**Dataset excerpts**
= = =

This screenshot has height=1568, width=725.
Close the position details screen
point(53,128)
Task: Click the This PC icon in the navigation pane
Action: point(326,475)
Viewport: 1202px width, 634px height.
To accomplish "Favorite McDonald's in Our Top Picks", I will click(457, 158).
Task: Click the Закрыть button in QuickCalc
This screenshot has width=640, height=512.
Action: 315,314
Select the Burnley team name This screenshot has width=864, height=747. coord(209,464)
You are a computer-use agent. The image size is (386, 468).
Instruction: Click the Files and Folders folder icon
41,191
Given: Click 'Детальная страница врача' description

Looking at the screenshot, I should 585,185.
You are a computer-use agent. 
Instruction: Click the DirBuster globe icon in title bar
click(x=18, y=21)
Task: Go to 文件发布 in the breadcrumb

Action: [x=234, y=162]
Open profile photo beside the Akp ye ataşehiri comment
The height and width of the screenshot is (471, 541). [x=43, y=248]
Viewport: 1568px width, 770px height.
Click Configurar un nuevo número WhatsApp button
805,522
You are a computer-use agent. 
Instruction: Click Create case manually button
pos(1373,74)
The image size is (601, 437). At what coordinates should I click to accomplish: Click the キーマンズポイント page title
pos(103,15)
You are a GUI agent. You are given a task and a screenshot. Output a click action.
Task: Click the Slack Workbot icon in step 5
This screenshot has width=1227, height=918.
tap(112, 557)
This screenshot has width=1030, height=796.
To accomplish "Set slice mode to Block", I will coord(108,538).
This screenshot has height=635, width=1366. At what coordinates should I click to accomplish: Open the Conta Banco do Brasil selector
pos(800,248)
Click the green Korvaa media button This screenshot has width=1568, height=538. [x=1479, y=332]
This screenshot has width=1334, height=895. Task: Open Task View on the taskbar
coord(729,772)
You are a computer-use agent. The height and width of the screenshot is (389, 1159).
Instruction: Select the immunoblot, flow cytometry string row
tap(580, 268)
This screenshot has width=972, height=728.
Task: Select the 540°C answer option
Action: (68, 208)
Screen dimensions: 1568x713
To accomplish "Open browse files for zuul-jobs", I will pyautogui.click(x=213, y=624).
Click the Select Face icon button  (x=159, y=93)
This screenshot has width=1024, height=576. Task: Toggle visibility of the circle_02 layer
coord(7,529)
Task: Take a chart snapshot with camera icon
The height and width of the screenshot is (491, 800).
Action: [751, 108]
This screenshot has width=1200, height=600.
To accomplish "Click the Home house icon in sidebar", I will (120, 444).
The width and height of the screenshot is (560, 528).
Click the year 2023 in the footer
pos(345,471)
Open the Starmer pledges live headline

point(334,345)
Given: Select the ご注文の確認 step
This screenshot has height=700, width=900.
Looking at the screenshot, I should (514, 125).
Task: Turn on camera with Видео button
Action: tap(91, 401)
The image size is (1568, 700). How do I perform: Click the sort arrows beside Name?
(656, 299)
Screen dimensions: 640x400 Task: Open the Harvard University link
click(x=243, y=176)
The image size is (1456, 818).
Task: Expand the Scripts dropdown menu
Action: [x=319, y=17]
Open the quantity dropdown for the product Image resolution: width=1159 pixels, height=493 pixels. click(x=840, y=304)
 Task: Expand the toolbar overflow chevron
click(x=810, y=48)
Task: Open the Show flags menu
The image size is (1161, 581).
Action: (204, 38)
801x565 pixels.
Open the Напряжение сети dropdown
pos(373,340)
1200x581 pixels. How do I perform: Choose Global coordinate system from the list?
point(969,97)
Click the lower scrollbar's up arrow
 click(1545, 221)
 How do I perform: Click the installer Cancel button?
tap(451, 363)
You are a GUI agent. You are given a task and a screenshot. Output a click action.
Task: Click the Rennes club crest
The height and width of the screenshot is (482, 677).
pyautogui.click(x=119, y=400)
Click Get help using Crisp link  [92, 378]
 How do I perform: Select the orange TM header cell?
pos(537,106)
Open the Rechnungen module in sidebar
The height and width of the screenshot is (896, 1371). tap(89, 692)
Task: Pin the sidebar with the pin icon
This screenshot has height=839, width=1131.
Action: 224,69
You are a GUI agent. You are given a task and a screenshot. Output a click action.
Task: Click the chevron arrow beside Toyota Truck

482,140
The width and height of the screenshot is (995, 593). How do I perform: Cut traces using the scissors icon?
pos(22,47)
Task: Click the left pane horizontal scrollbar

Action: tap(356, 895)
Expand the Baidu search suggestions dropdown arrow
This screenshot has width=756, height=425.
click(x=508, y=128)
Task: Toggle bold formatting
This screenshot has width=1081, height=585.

= = =

**Task**
Every line from the one that contains "Task: Toggle bold formatting" down to and including the last line of the records above must be set down exactly, with nothing else.

**Exercise answer**
Task: Toggle bold formatting
This screenshot has width=1081, height=585.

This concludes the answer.